Creator of Stardew Valley and UWT alum Eric Barone talks about his creative process and artistic inspiration. 

Stardew Valley, to me, has always been a video game that feels really cozy and familiar. A rich world with characters that you get to know and fall in love with. A game made entirely by one person that bursts with character and charm.      

February 26, 2024, marked eight years since the release of Stardew Valley and, as of this month, the game has sold over 30 million copies across all platforms. I wanted to know more about the inception of this massive indie darling that started right in our own backyard.  

Last week I got the opportunity to sit down and speak with the game’s creator and University of Washington Tacoma alumni, Eric Barone, known professionally as ConcernedApe. Barone is finishing up work on update 1.6 of Stardew Valley before starting work on his newly announced title, The Haunted Chocolatier.   

Barone grew up in Auburn, Washington, a valley city with a rich farming history. He learned some of the essentials of coding while attending UW Tacoma in 2011. He said that his experience at UWT got him to think like a programmer which set him on the path into making his own games.   

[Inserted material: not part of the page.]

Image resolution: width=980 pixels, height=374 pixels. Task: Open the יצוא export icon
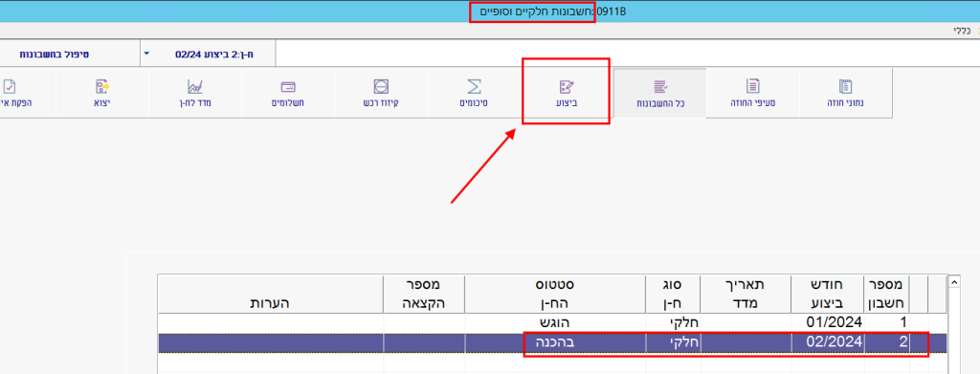(x=101, y=86)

I wanted to know how much of his upbringing seeped into the games and art that he makes. He agreed that there was some Pacific Northwest influence in the game, from salmonberries to cascade mountains or evergreen trees. There is always a part of you that gets embedded into the art that you create no matter how hard you try to prevent it.   

“When you’re making a game, or anything really, especially when it’s intended to be experienced by other people, I feel like you have to meet people in the middle,” said Barone. “I have to inject some of myself into a product that should ultimately be accessible to other people and recognize that everyone is different.” 

A preview image of Barone’s upcoming game, Haunted Chocolatier. hauntedchocolatier.net 

I asked Barone what kept him motivated while working alone as an independent developer in those early years.  

“You have to have a reason to do what you do that motivates you,” said Barone. “Going to UW, for example, you are learning tools. Those are useful, powerful tools but they’re just sitting there. A beautiful thing isn’t just going to fall into your lap, you have to pick them up and use them to build something.” 

Baron was now working on a beautiful thing to share with the world. He was seeing this world that he had envisioned in his head come to life through Stardew Valley. I asked Barone if he knew, at the time, that he was working on a game that was going to be such a massive success. 

“When I was making Stardew Valley there were already big indie game hits like Minecraft or Terraria, for example, out and I was thinking, oh no, it’s too late, the indie golden age is over, but it was really only just beginning,” said Barone.  

“I see the farming game genre as a tradition at this point,” said Barone, “I felt like it was my turn to carry on the tradition for a new generation. With all honor and respect to what came before.” 

Sometimes, it seems, you don’t know when you’re on the cusp of something great even when you spend years of your life working on it. It is never too late.